A Uber prepara uma ampla mudança em sua estrutura interna, com a eliminação de cerca de 3.300 postos de trabalho em diferentes países. O número representa aproximadamente 10% da força de trabalho global da companhia. A estratégia busca reduzir níveis hierárquicos e tornar a operação mais ágil.
Segundo o CEO Dara Khosrowshahi, o crescimento da Uber fez a empresa acumular mais camadas de gestão e processos de coordenação. Com a nova organização, a quantidade de gerentes deverá cair 20%. Parte desses profissionais poderá assumir funções sem responsabilidade direta pela gestão de equipes.
Mudanças na estrutura da empresa
A companhia também pretende diminuir quase pela metade a quantidade de equipes formadas por apenas um ou dois integrantes. Outra mudança envolve funcionários que estão separados do CEO por mais de sete níveis hierárquicos. A intenção é aproximar a tomada de decisões das principais áreas do negócio.

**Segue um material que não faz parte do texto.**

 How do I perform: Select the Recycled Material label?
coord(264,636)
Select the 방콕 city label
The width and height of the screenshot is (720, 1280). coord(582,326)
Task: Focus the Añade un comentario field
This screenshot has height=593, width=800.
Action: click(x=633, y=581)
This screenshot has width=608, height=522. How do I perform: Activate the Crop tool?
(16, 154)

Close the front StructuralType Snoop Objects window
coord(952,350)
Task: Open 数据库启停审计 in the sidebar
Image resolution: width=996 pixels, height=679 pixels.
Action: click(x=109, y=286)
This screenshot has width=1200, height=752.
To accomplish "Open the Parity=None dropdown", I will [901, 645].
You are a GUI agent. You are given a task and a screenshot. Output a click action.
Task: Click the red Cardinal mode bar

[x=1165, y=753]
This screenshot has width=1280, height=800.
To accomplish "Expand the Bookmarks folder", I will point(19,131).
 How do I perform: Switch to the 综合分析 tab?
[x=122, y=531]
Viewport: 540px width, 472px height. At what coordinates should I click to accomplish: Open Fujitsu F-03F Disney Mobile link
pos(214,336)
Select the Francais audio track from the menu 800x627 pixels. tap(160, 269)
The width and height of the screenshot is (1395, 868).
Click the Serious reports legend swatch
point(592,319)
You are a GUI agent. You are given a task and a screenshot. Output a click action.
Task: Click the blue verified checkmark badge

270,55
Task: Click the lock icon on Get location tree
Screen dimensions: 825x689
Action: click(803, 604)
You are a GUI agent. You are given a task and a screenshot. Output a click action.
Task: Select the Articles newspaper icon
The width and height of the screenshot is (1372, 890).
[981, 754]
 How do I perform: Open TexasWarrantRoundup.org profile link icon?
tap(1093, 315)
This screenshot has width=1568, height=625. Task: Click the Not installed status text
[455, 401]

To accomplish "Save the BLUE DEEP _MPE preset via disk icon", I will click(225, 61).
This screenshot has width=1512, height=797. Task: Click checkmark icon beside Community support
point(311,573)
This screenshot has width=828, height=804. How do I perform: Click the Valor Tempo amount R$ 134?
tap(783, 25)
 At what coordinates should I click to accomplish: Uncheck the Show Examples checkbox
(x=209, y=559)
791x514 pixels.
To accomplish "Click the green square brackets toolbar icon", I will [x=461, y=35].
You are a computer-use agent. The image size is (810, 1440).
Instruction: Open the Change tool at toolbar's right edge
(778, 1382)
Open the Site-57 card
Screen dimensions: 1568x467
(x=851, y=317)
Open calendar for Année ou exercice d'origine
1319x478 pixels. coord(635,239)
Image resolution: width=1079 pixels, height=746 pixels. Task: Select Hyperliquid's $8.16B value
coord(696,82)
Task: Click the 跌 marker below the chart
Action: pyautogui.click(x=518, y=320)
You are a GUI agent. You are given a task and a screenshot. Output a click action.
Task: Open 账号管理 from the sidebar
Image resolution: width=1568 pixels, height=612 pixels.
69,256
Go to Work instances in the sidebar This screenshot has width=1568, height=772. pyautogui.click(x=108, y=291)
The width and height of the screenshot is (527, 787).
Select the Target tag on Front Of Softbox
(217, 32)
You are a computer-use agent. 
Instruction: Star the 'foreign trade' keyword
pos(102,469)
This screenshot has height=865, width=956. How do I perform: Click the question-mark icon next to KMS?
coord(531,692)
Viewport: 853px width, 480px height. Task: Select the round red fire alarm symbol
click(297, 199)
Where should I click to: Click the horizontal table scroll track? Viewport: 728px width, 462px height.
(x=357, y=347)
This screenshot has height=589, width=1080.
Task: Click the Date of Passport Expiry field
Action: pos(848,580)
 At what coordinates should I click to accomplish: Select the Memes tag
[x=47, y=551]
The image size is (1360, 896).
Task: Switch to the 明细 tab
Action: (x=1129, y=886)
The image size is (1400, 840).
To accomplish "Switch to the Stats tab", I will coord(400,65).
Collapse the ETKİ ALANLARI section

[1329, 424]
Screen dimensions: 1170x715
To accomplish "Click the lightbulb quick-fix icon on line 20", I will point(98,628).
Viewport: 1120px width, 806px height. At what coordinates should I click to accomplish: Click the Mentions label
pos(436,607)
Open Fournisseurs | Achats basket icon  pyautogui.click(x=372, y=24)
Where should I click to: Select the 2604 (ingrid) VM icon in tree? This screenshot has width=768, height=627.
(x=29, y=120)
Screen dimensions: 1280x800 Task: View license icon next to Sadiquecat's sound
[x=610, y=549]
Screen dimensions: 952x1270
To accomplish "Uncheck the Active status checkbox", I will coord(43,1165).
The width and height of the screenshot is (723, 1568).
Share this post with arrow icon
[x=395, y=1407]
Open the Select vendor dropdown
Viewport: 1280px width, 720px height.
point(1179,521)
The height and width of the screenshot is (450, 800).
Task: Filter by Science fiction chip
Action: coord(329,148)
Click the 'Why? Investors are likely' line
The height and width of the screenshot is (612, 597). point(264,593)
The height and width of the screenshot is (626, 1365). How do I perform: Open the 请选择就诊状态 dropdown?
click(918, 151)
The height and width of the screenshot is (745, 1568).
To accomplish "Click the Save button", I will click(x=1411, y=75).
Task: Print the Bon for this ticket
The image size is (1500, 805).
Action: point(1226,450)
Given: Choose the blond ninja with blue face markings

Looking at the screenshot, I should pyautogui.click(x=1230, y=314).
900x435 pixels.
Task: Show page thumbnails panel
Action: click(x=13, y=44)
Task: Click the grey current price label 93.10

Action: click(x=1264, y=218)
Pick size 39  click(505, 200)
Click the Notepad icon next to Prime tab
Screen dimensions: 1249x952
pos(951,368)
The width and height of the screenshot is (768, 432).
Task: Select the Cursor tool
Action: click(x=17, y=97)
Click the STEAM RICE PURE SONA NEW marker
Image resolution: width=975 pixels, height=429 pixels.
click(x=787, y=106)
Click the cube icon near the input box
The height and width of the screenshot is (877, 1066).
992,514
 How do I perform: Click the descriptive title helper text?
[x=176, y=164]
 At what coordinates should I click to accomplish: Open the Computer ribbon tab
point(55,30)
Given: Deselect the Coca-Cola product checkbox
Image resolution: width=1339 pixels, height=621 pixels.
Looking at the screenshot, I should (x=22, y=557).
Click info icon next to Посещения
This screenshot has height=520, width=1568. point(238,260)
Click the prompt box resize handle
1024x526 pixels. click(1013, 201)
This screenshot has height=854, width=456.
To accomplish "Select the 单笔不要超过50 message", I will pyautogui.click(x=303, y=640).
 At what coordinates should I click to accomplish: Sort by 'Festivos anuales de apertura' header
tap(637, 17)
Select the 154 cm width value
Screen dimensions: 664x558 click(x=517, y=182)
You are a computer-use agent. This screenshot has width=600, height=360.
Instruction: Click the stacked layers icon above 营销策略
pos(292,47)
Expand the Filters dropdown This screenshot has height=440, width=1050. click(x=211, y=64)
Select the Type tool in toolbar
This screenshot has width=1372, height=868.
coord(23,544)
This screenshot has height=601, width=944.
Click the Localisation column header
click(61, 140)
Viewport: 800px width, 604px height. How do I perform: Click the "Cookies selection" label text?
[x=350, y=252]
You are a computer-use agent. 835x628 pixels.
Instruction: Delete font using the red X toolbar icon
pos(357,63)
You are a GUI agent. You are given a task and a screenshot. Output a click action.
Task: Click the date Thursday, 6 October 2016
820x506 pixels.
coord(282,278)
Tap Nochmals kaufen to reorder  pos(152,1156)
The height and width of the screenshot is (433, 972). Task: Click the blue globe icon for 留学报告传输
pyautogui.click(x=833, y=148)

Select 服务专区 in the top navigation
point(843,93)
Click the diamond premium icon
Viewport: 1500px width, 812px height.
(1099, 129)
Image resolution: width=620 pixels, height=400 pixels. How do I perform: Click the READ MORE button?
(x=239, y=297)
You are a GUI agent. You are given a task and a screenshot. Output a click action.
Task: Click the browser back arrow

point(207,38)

Os setores de engenharia, ciência e entrega também passarão por uma reorganização. As equipes responsáveis pelas operações de restaurantes, varejo e entrega própria serão integradas. A medida faz parte do plano para reduzir estruturas consideradas excessivamente complexas para o atual tamanho da Uber.

Economia será direcionada para crescimento
De acordo com a empresa, a redução de custos permitirá direcionar recursos para áreas consideradas estratégicas. Entre os focos estão motoristas, entregadores e comerciantes, além do aprimoramento dos serviços tradicionais de transporte e entregas. A Uber também pretende ampliar investimentos relacionados aos veículos autônomos.
A companhia planeja aplicar mais de US$ 10 bilhões em parcerias envolvendo robotáxis nos próximos anos. O objetivo é fortalecer sua posição no mercado de transporte autônomo e transformar a plataforma em uma referência para usuários que desejam solicitar veículos sem motorista.
A Uber também está mudando sua política de trabalho remoto, permitindo que apenas cerca de 1% dos funcionários trabalhe à distância. Os cortes atingirão profissionais nos Estados Unidos e em outros mercados onde a companhia mantém operações. Após a reestruturação, o quadro global deverá ficar abaixo de 30 mil trabalhadores.